London (Mar 12) The price of silver has advanced so far today but the focus of the markets is very much on copper, which has touched nearly a four-year low of $2.924 per pound. Even though gold today reached a 25-week high at $1367.30 per ounce, silver has failed to attract avid buyers, seemingly constrained by copper’s meltdown.

Since the US Federal Reserve announced the start of QE tapering on 18 December, silver has gained roughly 5.5 percent, gold has gained about 10.5 percent and copper has shed just over 11 percent (see left chart below).

Copper today sank to what is almost a four-year low at $2.924 after Shanghai futures in the commodity had again dropped overnight UTC by their 5.0 percent daily limit, falling to the lowest level since July 2009.

Silver yesterday gained marginally after trading within a relatively wide range of more than three percent - the low and high for the day were logged at $20.639 and $21.29 respectively.

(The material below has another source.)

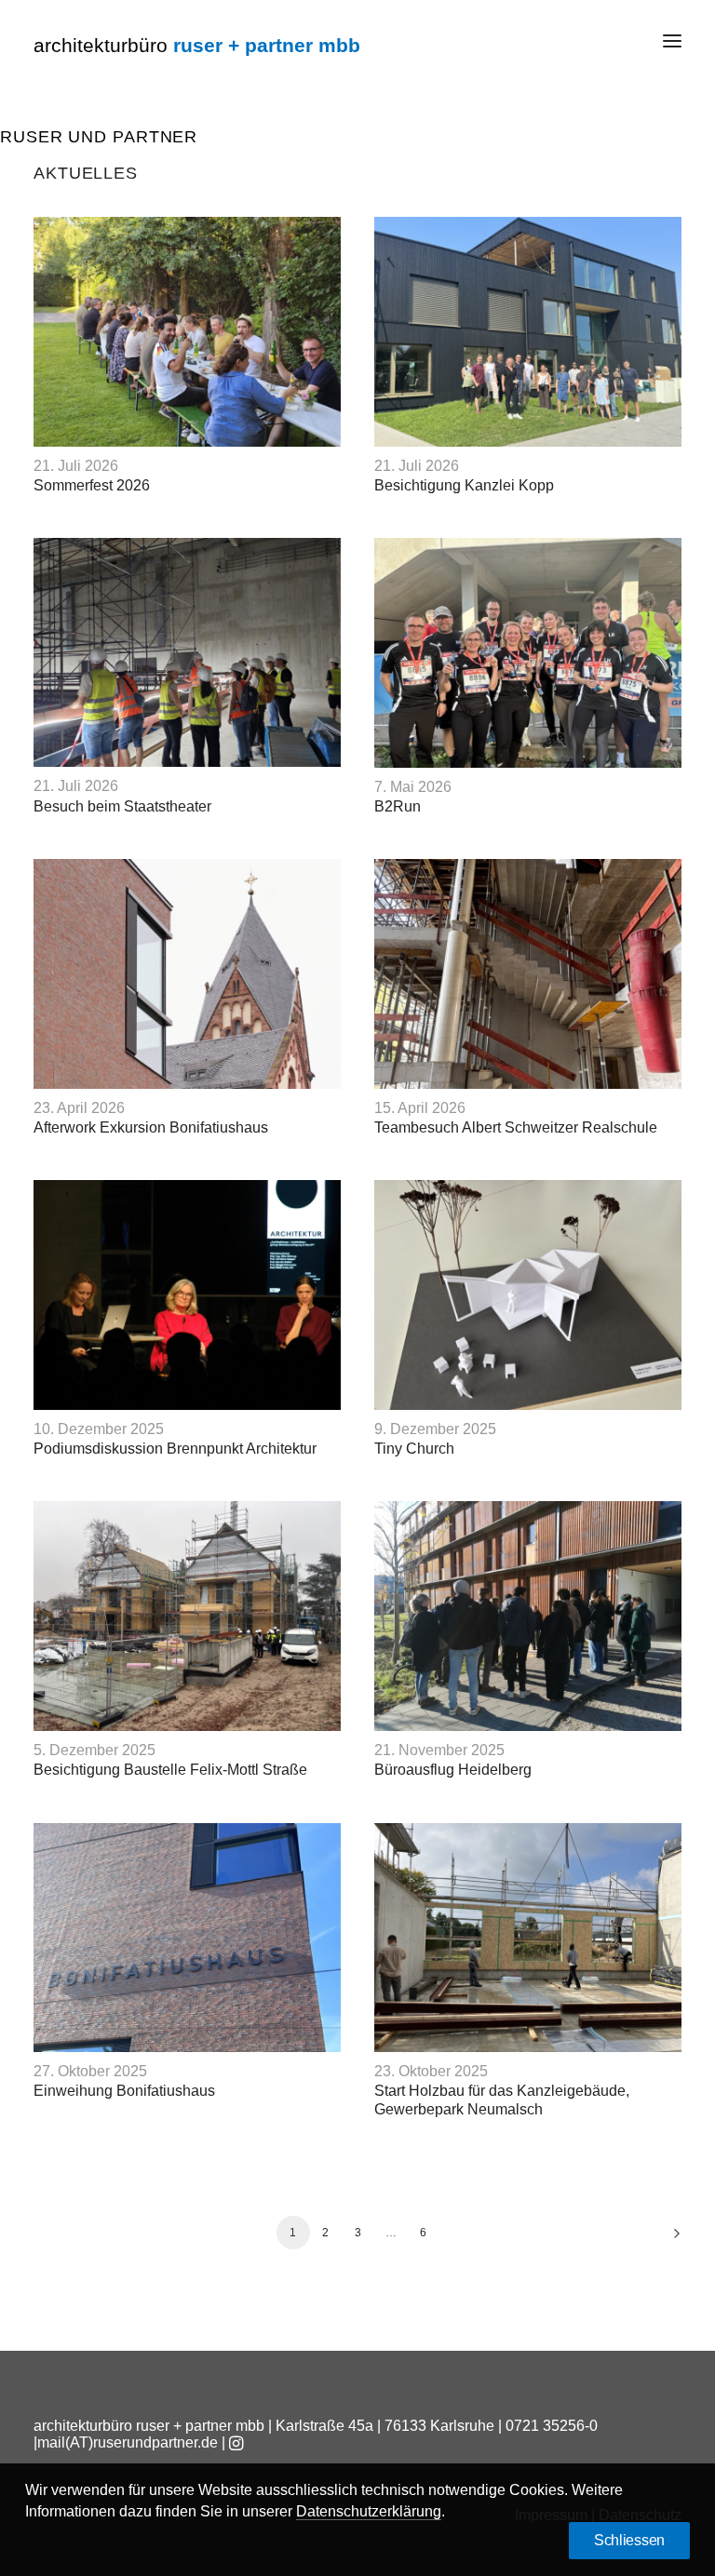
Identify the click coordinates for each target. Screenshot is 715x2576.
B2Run (397, 806)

The precious metal yesterday followed a very similar price pattern to that seen on Monday, with sellers of last resort showing up at the Comex open (see right chart above). So far today, silver has stood up to pressure from North American short-sellers, reaching an intraday high of $21.125 at the start of the US session. But the bulls have yet to lift the grey metal above yesterday’s high of $21.29.

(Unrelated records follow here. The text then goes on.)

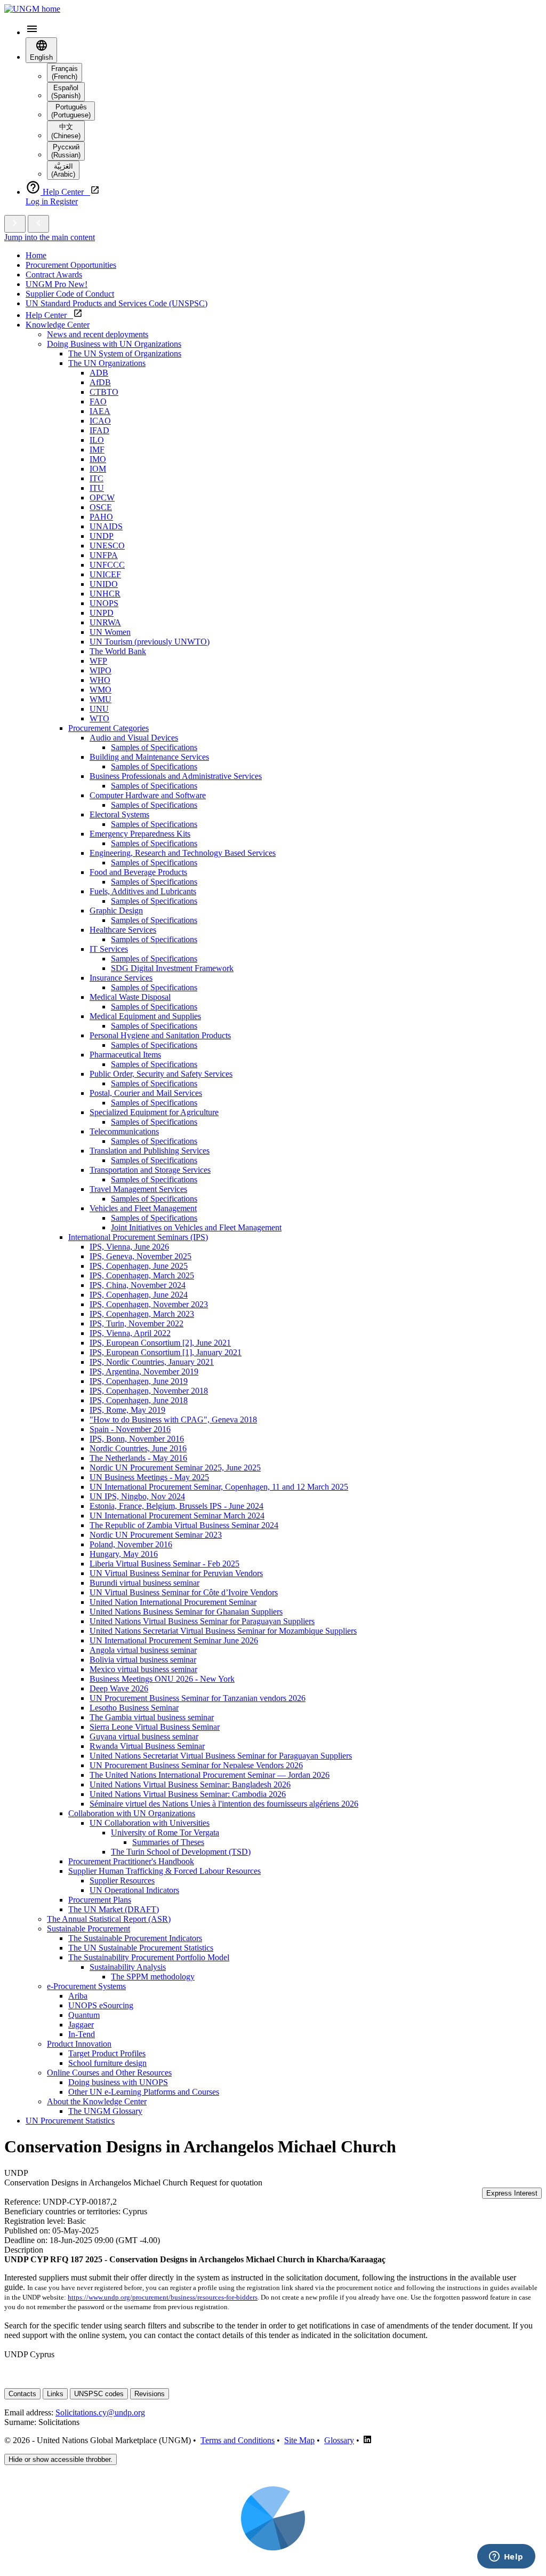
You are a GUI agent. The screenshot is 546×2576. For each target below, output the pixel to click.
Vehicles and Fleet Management (143, 1208)
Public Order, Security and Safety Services (161, 1073)
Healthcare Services (123, 929)
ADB (99, 372)
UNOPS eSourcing (100, 2005)
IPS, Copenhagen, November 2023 (149, 1304)
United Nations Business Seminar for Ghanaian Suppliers (186, 1611)
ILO (97, 439)
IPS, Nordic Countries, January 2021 (152, 1361)
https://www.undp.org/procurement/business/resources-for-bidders (163, 2297)
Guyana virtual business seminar (144, 1736)
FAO (98, 401)
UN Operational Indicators (134, 1890)
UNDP (102, 535)
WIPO (100, 670)
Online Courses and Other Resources (109, 2072)
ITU (97, 487)
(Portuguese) (71, 111)
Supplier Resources (122, 1880)
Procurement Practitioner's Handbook (131, 1861)
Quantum (84, 2015)
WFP (98, 660)
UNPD (102, 612)
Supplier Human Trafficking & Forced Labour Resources (164, 1870)
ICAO (100, 420)
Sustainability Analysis (128, 1966)
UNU (99, 708)
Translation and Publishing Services (150, 1150)
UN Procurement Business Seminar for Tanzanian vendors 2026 (198, 1698)
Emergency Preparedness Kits (140, 833)
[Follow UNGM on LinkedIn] (367, 2440)
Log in (38, 201)
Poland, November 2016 (131, 1544)
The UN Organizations (107, 363)
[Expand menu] (15, 224)
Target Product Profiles (107, 2053)
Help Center (49, 315)
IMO (98, 459)
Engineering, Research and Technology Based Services (183, 852)
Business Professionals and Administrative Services (176, 776)
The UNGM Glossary (105, 2111)
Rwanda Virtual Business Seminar (147, 1746)
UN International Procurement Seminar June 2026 (174, 1640)
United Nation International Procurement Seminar (173, 1602)
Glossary (339, 2440)
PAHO (101, 516)
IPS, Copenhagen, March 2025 (142, 1275)
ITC (96, 478)
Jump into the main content (49, 237)
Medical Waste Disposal (130, 996)
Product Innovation (79, 2043)
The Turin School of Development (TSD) (181, 1851)
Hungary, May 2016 (124, 1554)
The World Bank (118, 651)
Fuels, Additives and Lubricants (143, 891)
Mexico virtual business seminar (143, 1669)
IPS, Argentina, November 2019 (144, 1371)
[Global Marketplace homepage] (32, 8)
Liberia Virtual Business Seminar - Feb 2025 (164, 1563)
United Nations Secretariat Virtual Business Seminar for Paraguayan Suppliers (221, 1755)
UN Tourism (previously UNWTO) (150, 641)
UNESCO (107, 545)
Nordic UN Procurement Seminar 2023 (156, 1534)
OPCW (102, 497)
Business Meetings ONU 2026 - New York (162, 1678)
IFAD (99, 430)
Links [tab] (55, 2394)
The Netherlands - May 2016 (138, 1457)
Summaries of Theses (168, 1842)
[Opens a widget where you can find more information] (506, 2557)
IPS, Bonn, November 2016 (137, 1438)
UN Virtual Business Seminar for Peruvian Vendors (176, 1573)
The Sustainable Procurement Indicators (135, 1938)
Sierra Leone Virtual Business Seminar (155, 1726)
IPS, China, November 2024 (138, 1285)
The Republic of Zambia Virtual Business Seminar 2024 (184, 1525)
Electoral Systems (119, 814)
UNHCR (105, 593)
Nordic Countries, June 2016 (138, 1448)
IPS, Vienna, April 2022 (130, 1333)
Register (64, 201)
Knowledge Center (58, 324)
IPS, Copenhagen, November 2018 (149, 1390)
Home (36, 255)
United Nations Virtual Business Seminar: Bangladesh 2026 (190, 1784)
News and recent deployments (97, 334)
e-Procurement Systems (86, 1986)
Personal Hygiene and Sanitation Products (160, 1035)
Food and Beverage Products (138, 872)
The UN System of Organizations (124, 353)
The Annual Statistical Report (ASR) (109, 1918)
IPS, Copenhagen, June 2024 (139, 1294)
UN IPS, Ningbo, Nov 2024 (137, 1496)
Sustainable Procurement (88, 1928)
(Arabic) (63, 170)
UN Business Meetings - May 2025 (149, 1477)
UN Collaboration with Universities (150, 1822)
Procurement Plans (99, 1899)
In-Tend (81, 2034)
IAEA (100, 411)
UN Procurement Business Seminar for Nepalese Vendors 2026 (196, 1765)
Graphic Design (116, 910)
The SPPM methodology (153, 1976)
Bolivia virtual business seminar (143, 1659)
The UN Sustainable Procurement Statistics (140, 1947)
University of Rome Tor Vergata (165, 1832)
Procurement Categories (108, 728)
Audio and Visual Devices (134, 737)
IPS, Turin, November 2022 (136, 1323)
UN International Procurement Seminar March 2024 (177, 1515)
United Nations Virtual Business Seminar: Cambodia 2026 (188, 1794)
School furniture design (107, 2063)
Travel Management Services (138, 1189)
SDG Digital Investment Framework (172, 968)
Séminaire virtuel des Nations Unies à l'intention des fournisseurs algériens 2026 (224, 1803)
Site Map (299, 2440)
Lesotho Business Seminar (134, 1707)
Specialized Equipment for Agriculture (154, 1112)
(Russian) (66, 151)
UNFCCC (107, 564)
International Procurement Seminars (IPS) (138, 1237)
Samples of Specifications (154, 747)
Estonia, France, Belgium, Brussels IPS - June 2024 (176, 1505)
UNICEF (105, 574)
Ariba (77, 1995)
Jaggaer (81, 2024)
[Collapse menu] (38, 224)
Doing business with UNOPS (118, 2082)
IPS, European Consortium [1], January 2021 (166, 1352)
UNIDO (104, 584)
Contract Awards (54, 274)
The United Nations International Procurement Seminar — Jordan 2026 (210, 1774)
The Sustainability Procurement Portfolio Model (148, 1957)
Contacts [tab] (22, 2394)
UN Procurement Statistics (70, 2120)
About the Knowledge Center (97, 2101)
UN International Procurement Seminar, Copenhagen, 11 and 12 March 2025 (219, 1486)
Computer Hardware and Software (148, 795)
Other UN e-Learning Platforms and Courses (143, 2091)
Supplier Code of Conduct (70, 293)
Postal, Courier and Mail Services (146, 1093)
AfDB (100, 382)
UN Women (110, 632)
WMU (100, 699)
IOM (98, 468)
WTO (99, 718)
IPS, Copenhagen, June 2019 (139, 1381)
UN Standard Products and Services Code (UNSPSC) (116, 303)
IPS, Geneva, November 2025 (140, 1256)
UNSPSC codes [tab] (99, 2394)
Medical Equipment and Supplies (145, 1016)
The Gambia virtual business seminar (152, 1717)
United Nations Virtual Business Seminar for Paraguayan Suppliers (202, 1621)
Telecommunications (124, 1131)
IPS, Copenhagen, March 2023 (142, 1313)
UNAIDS (106, 526)
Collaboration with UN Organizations (131, 1813)
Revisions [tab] (149, 2394)
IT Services (109, 948)
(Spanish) (66, 92)
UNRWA (105, 622)
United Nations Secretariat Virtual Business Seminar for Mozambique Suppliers (223, 1630)
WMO (100, 689)
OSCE (101, 507)
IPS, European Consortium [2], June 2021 (160, 1342)
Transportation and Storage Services (150, 1169)
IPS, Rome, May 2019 (127, 1409)
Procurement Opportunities (71, 264)
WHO (100, 680)
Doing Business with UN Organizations (114, 343)
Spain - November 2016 (130, 1429)
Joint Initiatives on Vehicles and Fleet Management (196, 1227)
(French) (64, 73)
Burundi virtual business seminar (144, 1582)
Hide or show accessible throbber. (61, 2459)
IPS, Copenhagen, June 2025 (139, 1265)
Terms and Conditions (237, 2440)
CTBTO (104, 391)
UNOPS (104, 603)
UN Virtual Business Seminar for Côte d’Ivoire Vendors (184, 1592)
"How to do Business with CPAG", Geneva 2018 (173, 1419)
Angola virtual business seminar (143, 1650)
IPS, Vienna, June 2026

Right now, silver is trading at around $21.101, up 0.96 percent intraday.

“Price action has been very disappointing and RSI has fallen from the 76 level to present levels below 50 since the February 14th breakout”, write technical strategists at ScotiaMocatta – the bullion arm of Scotiabank and a market-maker on the London Bullion Exchange. “It is now looking like that may have been a false break.”

 Last week, a privately-owned Chinese solar panel producer, Shanghai Chaori Solar, missed an interest payment on its one billion yuan ($163 million) 2017 note, becoming the PRC’s first-ever domestic bond default. The news has sent shivers of risk aversion through global financial markets and pushed the price of copper below the $3 handle.

Copper is regarded as a proxy for China’s economic fortunes and along with iron ore is widely used as collateral by Chinese companies unable to secure bank loans with conventional security.

Steve Scacalossi, director and head of sales global metals at TD Securities, writes: “With the stress in the credit market and tightening controls unwinding of the carry trades would have an impact on the spot price—so it is difficult to gauge how much of the selloff is due to falling growth expectations and how much due to unwinding of carry trades.”